_Assigned task_
In the material below, the lines between the one holding "Viewport: 926px width, 816px height." and the one holding "Select the Seitenfeedback speech bubble icon", inclusive, are to be set down word for word. Pictures stay out.

_Records supplied_
# # #
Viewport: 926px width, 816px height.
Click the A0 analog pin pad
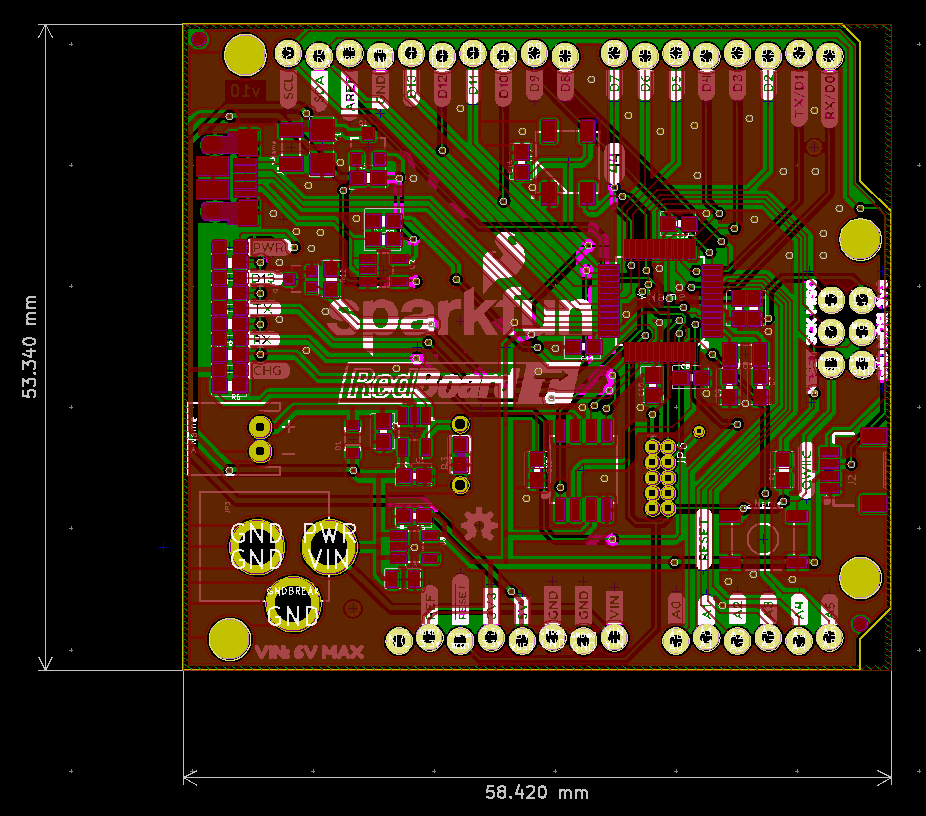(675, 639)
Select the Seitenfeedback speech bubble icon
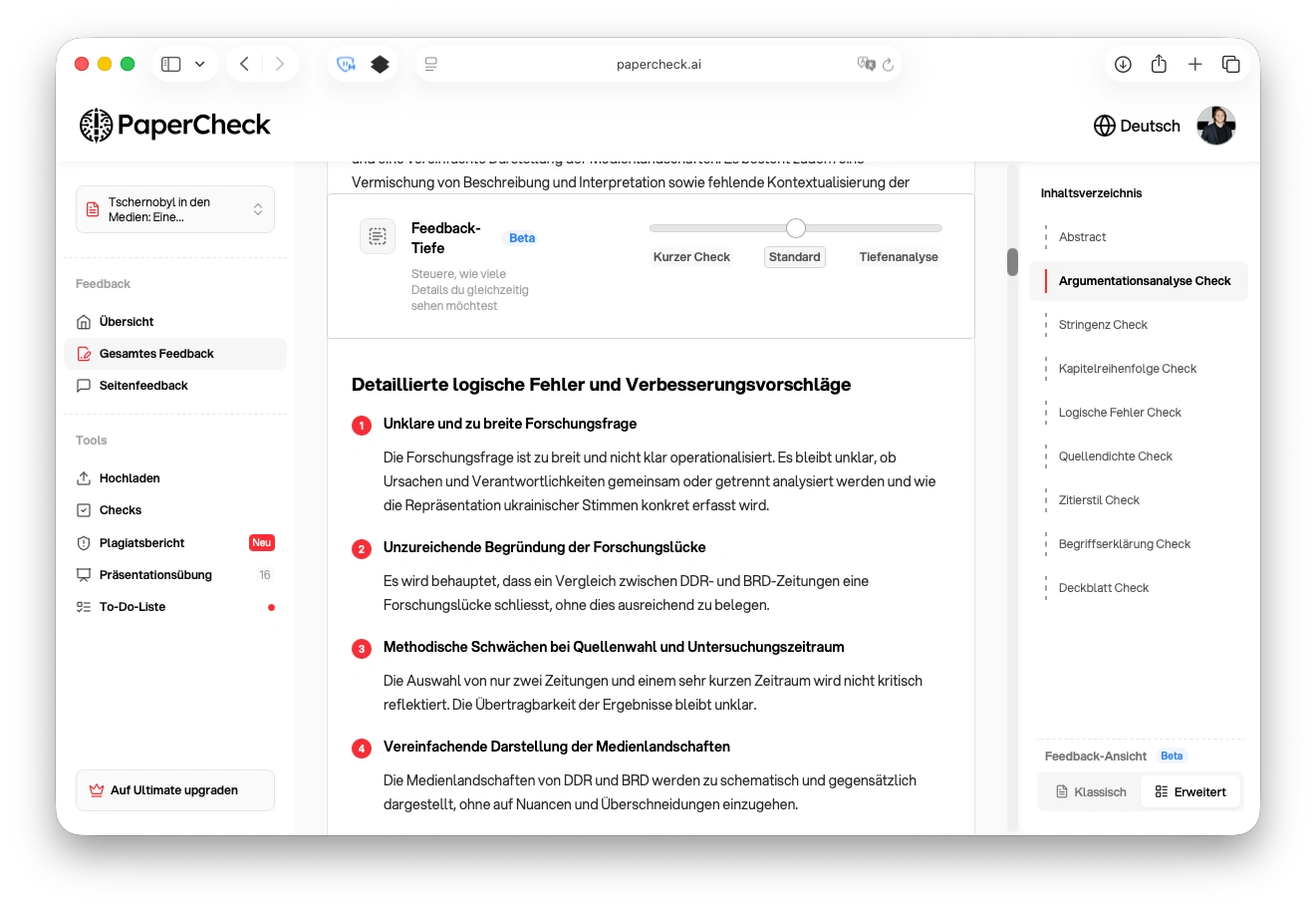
# # #
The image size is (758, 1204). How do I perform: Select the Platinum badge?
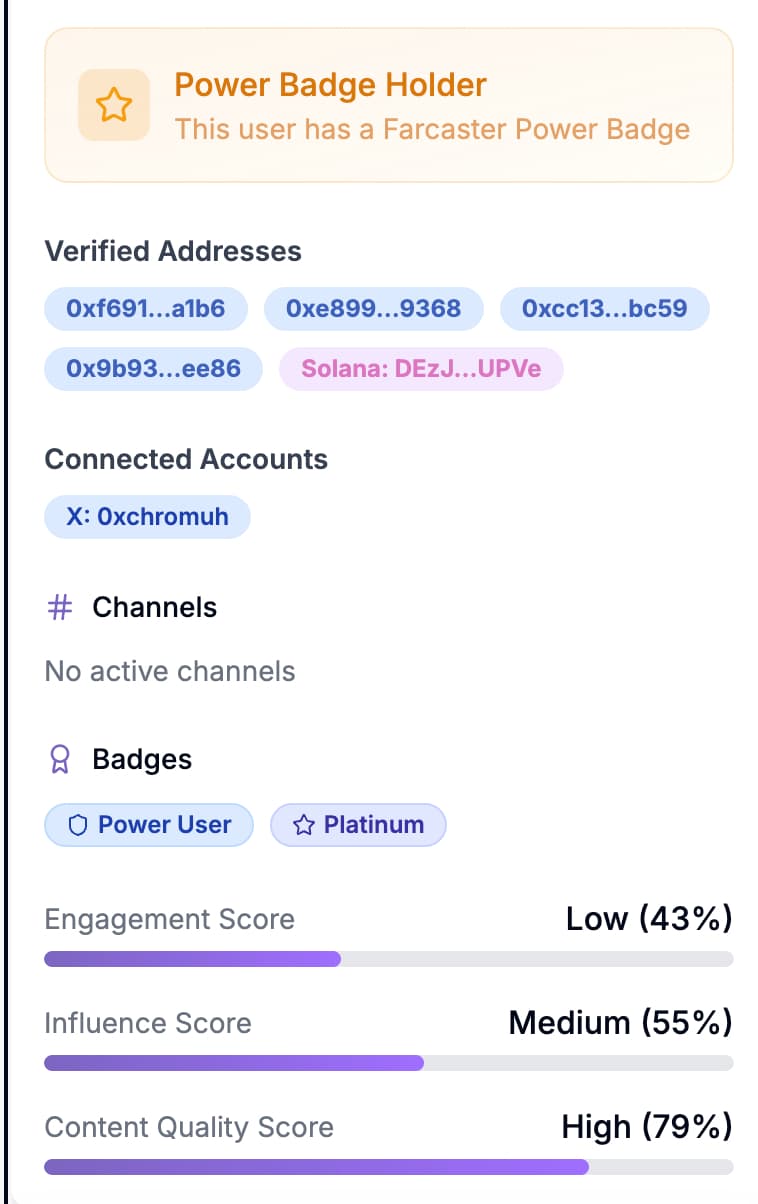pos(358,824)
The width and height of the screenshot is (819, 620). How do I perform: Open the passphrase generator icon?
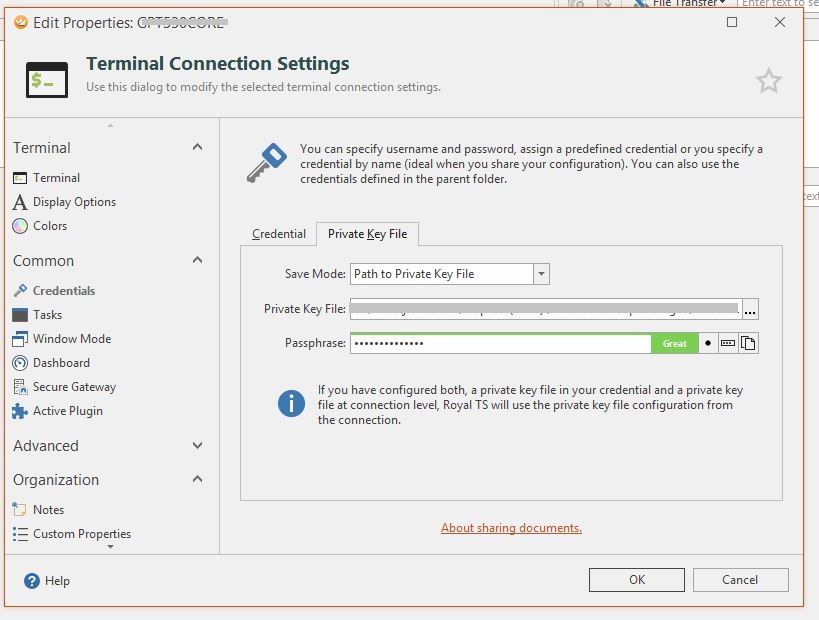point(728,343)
# # #
_Problem solution_
Viewport: 926px width, 816px height.
Click the A0 analog pin pad
(675, 639)
Select the Seitenfeedback speech bubble icon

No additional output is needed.